When trying to submit a Hadoop MapReduce job programmatically (from a Java application using the dataproc library), the job fails immediately. When submitting that exact same job through the UI, it works fine.
I've tried SSHing onto the Dataproc cluster to confirm the file exists, to check permissions, and changed the jar reference. Nothing has worked yet.
The error I'm getting:
Exception in thread "main" java.lang.ClassNotFoundException: file:///usr/lib/hadoop-mapreduce/hadoop-streaming-2.8.4.jar
at java.lang.Class.forName0(Native Method)
at java.lang.Class.forName(Class.java:264)
at com.google.cloud.hadoop.services.agent.job.shim.HadoopRunClassShim.main(HadoopRunClassShim.java:18)
Job output is complete
When I clone the failed job in the console and look at the REST equivalent this is what I see:
POST /v1/projects/project-id/regions/us-east1/jobs:submit/
{
"projectId": "project-id",
"job": {
"reference": {
"projectId": "project-id",
"jobId": "jobDoesNotWork"
},
"placement": {
"clusterName": "cluster-name",
"clusterUuid": "uuid"
},
"submittedBy": "[email protected]",
"jobUuid": "uuid",
"hadoopJob": {
"args": [
"-Dmapred.reduce.tasks=20",
"-Dmapred.output.compress=true",
"-Dmapred.compress.map.output=true",
"-Dstream.map.output.field.separator=,",
"-Dmapred.textoutputformat.separator=,",
"-Dmapred.output.compression.codec=org.apache.hadoop.io.compress.GzipCodec",
"-Dmapreduce.input.fileinputformat.split.minsize=268435456",
"-Dmapreduce.input.fileinputformat.split.maxsize=268435456",
"-mapper",
"/bin/cat",
"-reducer",
"/bin/cat",
"-inputformat",
"org.apache.hadoop.mapred.lib.CombineTextInputFormat",
"-outputformat",
"org.apache.hadoop.mapred.TextOutputFormat",
"-input",
"gs://input/path/",
"-output",
"gs://output/path/"
],
"mainJarFileUri": "file:///usr/lib/hadoop-mapreduce/hadoop-streaming-2.8.4.jar"
}
}
}
When I submit the job through the console it works. The REST equivalent of that job:
POST /v1/projects/project-id/regions/us-east1/jobs:submit/
{
"projectId": "project-id",
"job": {
"reference": {
"projectId": "project-id,
"jobId": "jobDoesWork"
},
"placement": {
"clusterName": "cluster-name,
"clusterUuid": ""
|---|
Do this: Please condense the paragraph in the Dataproc job text that starts "When trying to submit" into a short bulleted list that keeps its main facts.
|---|
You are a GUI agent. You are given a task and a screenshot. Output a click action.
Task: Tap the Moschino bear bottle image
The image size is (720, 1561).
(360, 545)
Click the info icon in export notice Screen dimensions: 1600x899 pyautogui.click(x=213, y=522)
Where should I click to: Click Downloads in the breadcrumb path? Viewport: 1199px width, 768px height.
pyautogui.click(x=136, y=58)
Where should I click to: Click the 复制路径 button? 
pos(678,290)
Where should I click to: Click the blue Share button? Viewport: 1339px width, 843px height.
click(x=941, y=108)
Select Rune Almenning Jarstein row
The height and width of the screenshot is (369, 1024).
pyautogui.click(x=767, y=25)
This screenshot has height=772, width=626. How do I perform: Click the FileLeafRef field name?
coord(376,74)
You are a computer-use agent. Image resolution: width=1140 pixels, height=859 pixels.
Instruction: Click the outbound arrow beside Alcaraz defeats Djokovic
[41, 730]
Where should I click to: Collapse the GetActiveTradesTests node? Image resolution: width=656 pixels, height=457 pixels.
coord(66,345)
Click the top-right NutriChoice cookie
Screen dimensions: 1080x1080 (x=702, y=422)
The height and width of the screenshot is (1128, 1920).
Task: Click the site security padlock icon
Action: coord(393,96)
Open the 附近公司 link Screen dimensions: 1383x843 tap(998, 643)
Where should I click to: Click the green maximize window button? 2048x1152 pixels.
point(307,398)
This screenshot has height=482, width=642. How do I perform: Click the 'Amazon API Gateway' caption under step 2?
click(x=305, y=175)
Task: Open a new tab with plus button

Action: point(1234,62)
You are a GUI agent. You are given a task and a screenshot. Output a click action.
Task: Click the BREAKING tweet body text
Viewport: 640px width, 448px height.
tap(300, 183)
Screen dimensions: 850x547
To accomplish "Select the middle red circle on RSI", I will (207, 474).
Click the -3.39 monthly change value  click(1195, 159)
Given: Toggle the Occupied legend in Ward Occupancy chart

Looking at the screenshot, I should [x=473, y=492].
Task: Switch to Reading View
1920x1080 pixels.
|---|
Output for this exercise:
- A Hadoop MapReduce job submitted programmatically, from a Java application using the dataproc library, fails immediately.
- The exact same job submitted through the UI works fine.